Der Körper im Alarmzustand
Unter Stress schaltet der Körper in den Alarmmodus: Herzschlag und Atmung beschleunigen sich, die Pupillen weiten sich, das Stresshormon Cortisol wird ausgeschüttet. Fehlen die Erholungsphasen, kann dieser Zustand krank machen – Herz-Kreislauf-Erkrankungen, Depressionen und Erschöpfungssyndrome sind mögliche Folgen. «Menschen, die dauerhaft unter Druck stehen, verlieren oft den Blick für das Schöne im Leben», sagte Ruff. «Sie funktionieren – aber sie spüren sich selbst nicht mehr.»
Interessant ist, dass sich Stress nicht nur subjektiv, sondern auch objektiv messen lässt – etwa über die Pupillengrösse. «Denn über die Veränderungen der Pupillen, die mehr oder weniger gross sein können, lässt sich von aussen erkennen, wie stark das Erregungssystem in unserem Hirn aktiviert ist», erklärte Kleim.

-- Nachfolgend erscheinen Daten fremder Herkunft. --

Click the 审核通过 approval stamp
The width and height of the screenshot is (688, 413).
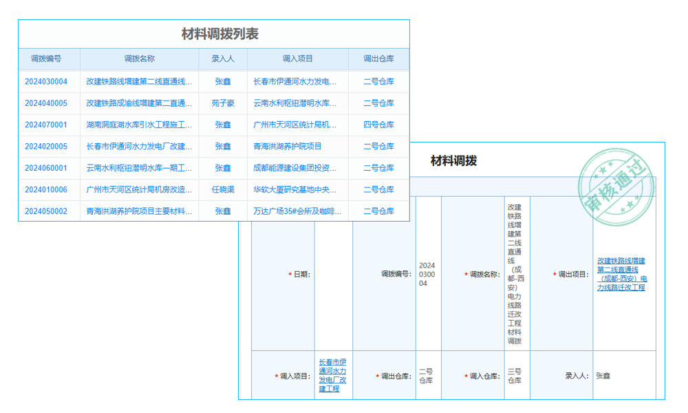click(617, 184)
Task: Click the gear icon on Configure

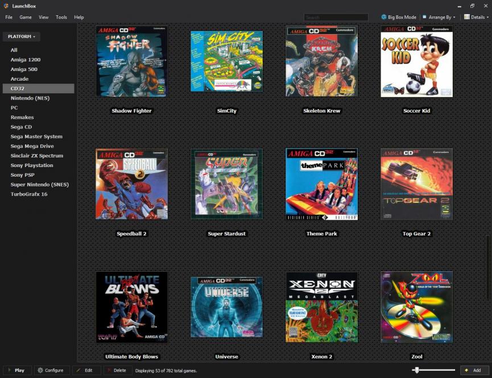Action: coord(40,370)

Diese Erkenntnis aus dem Labor eröffnet nicht nur Einblicke in die Stressresilienz einer Person, noch bevor eine Krise überhaupt eintritt, sondern auch neue Perspektiven für praktische Anwendungen.

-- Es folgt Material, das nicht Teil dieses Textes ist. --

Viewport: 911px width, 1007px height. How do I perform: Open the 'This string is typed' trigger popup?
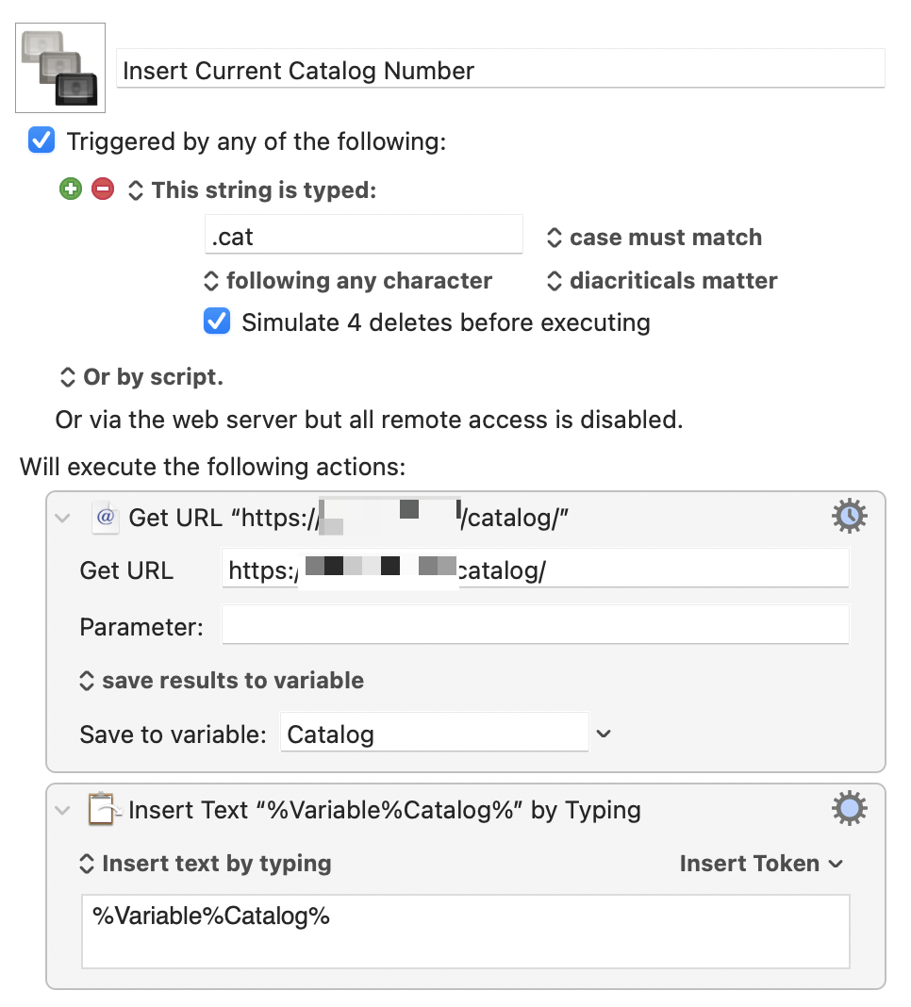(x=252, y=190)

So nutzen die Forschenden die Pupillenreaktion für ein innovatives Neurofeedback-Training, bei dem Teilnehmende lernen, ihr eigenes Stress-Erregungssystem gezielt zu regulieren und so das Gleichgewicht zwischen Aktivierung und Ruhe selbst zu steuern. «Das stärkt die Selbstwirksamkeit und kann langfristig die Widerstandskraft gegenüber Stress verbessern», sagte Kleim.
Was uns stark macht
Doch warum kommen manche Menschen mit Stress besser zurecht als andere? Hier kommt das Stichwort Resilienz ins Spiel – die psychische Widerstandskraft, die uns hilft, Krisen zu überstehen, ohne daran zu zerbrechen. «Es gibt kein Resilienz-Gen», betonte Kleim. «Entscheidend ist eine gewisse Flexibilität – also die Fähigkeit, sich wechselnden Anforderungen anzupassen.» Resiliente Menschen verfügen über ein breites Repertoire an Bewältigungsstrategien. Sie können je nach Situation umschalten, sich zurücknehmen oder aktiv werden.

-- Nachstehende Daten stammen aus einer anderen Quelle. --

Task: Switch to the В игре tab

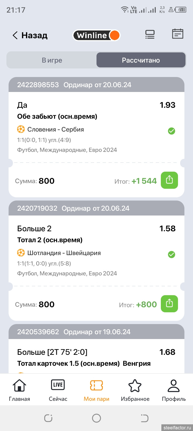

Auch das Gehirn spielt dabei mit: Ein flexibles Regulationssystem, das Stressreaktionen ein- und wieder ausschalten kann, begünstigt Resilienz. Training und Biofeedback-Verfahren – etwa jene, die auf der Pupillenreaktion basieren – können diese Anpassungsfähigkeit fördern. Solche Methoden werden bereits im Leistungssport oder in stressreichen Berufen wie der Medizin eingesetzt.
Vom Umfeld getragen
Resilienz ist jedoch keine rein individuelle Eigenschaft. Sie wächst auch aus Beziehungen und sozialem Rückhalt. Freundschaften, Familie, Kolleginnen und Kollegen – sie alle können helfen, Belastungen abzufedern. «Selbst ein Glas Wein am Wochenende in geselliger Runde kann, im richtigen Mass, zur Resilienz beitragen», sagte Ruff mit einem Augenzwinkern. Entscheidend sei, dass solche Rituale helfen, Abstand zu gewinnen.
Therapeutisch, erklärte Kleim, gehe es vor allem darum, Flexibilität zu fördern – im Denken und im Handeln. Neue Perspektiven einzunehmen, alternative Deutungen zuzulassen oder einfach mal etwas Neues auszuprobieren, könne erstaunlich entlastend wirken. «Das stärkt die psychische Beweglichkeit – und damit auch die Widerstandskraft.»
Am Ende des Abends nahmen die Besucherinnen und Besucher eine einfache, aber tröstliche Botschaft mit: Stress ist unvermeidlich – aber er muss uns nicht beherrschen. Wer auf ausreichend Schlaf, Bewegung, gesunde Ernährung und soziale Kontakte achtet, legt das Fundament für Resilienz. Und wer lernt, die eigenen Warnsignale zu erkennen, kann rechtzeitig gegensteuern. Oder, wie Kleim es formulierte: «Resilienz ist kein Zustand – sie ist ein Prozess. Wir können sie jeden Tag ein Stück trainieren.»